Try it: Copy only the lines between the one containing "Given: Open the" and the end of the records, both included, leaving out pictures.

Dataset entries
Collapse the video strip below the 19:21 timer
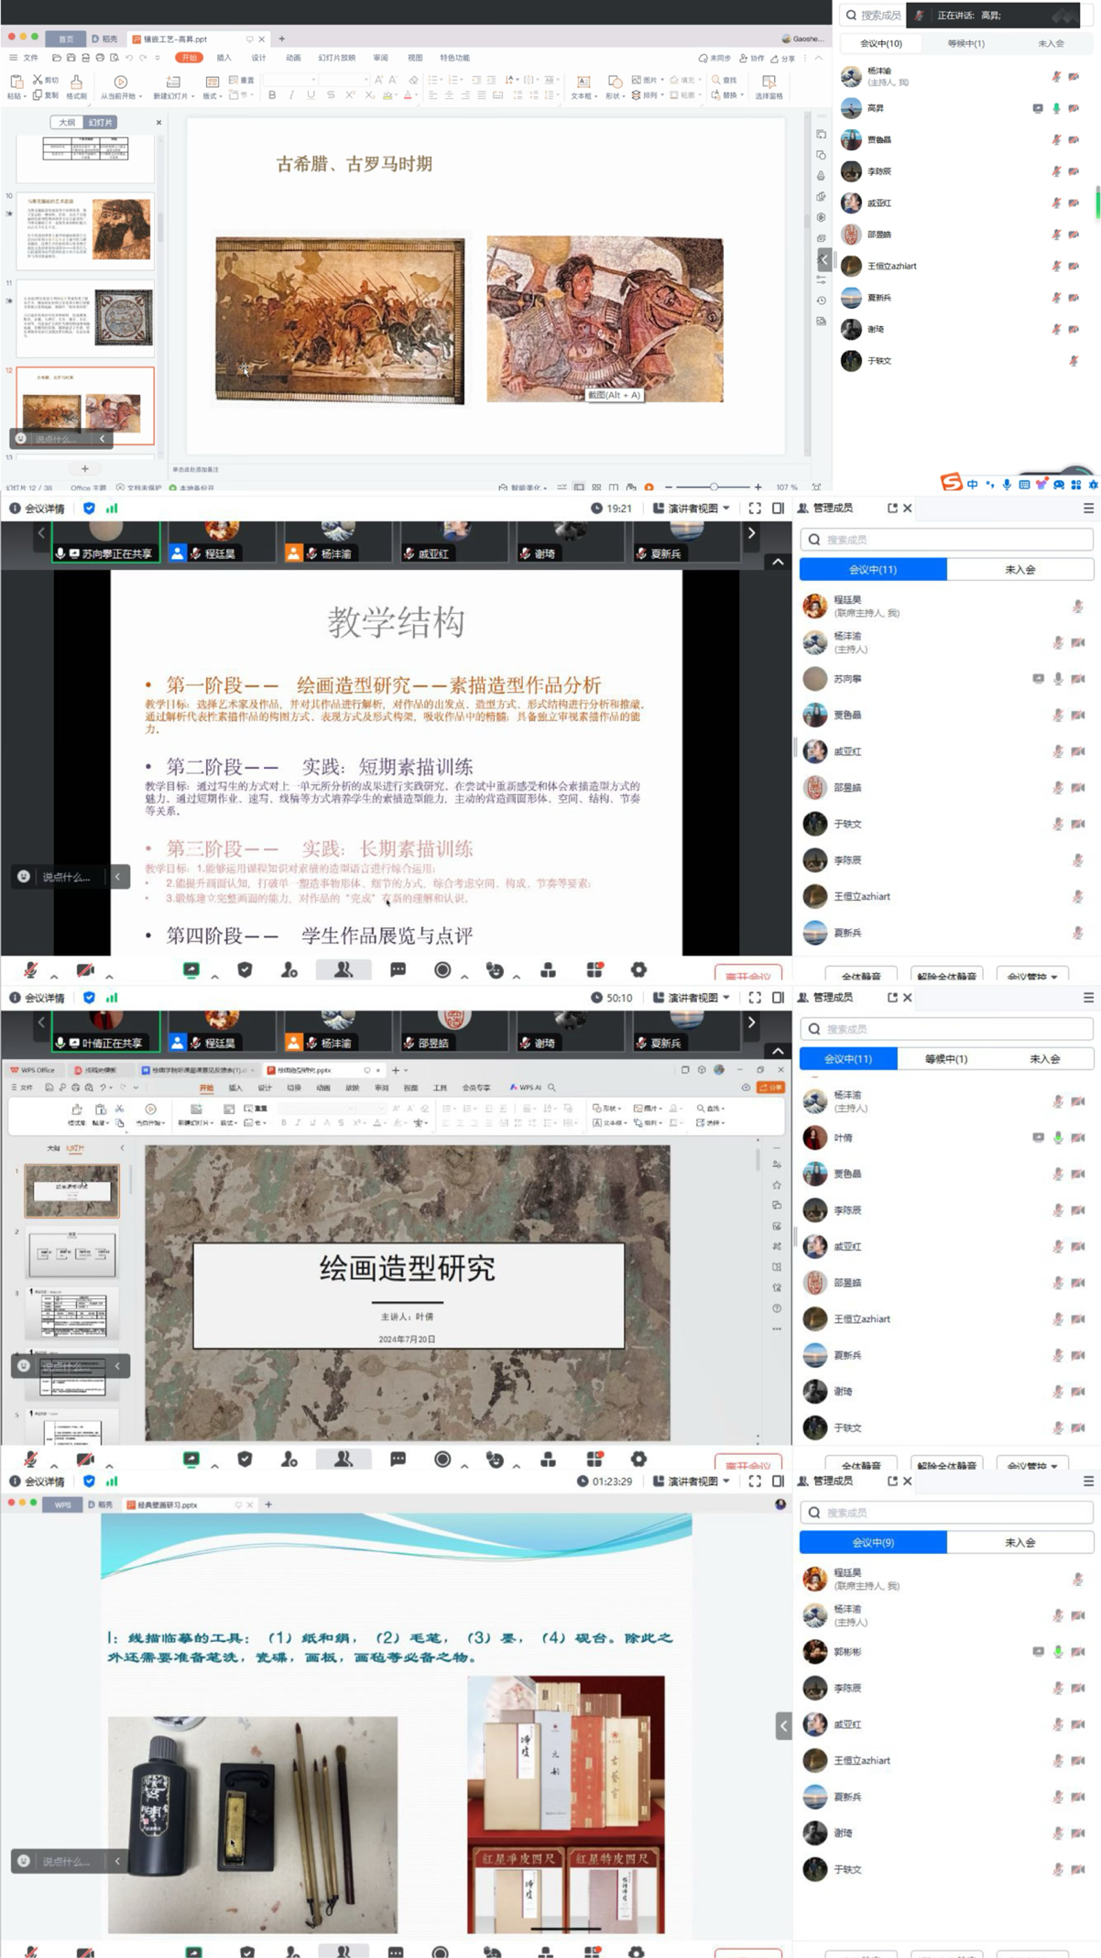The image size is (1101, 1958). 778,562
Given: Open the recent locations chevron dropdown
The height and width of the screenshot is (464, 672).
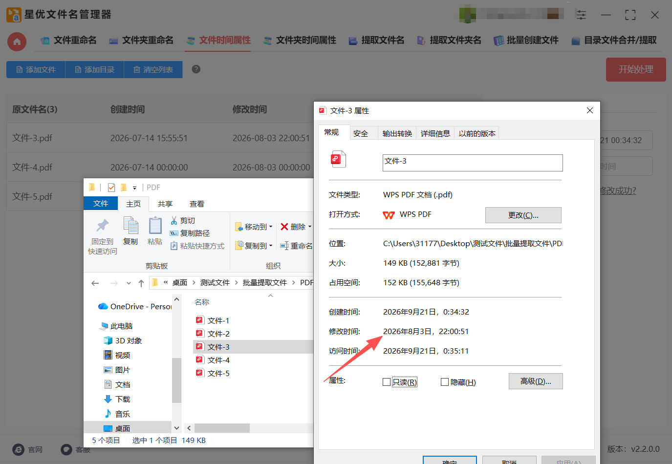Looking at the screenshot, I should coord(129,283).

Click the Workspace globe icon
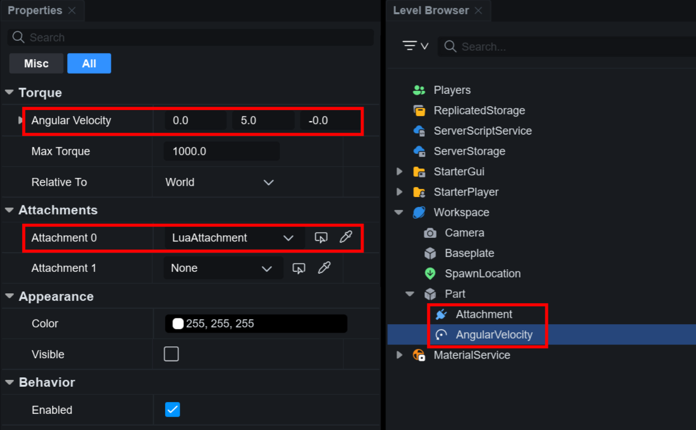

Result for this task:
Given: Open the recent locations chevron dropdown
The height and width of the screenshot is (464, 672).
Looking at the screenshot, I should coord(129,283).

Click the Workspace globe icon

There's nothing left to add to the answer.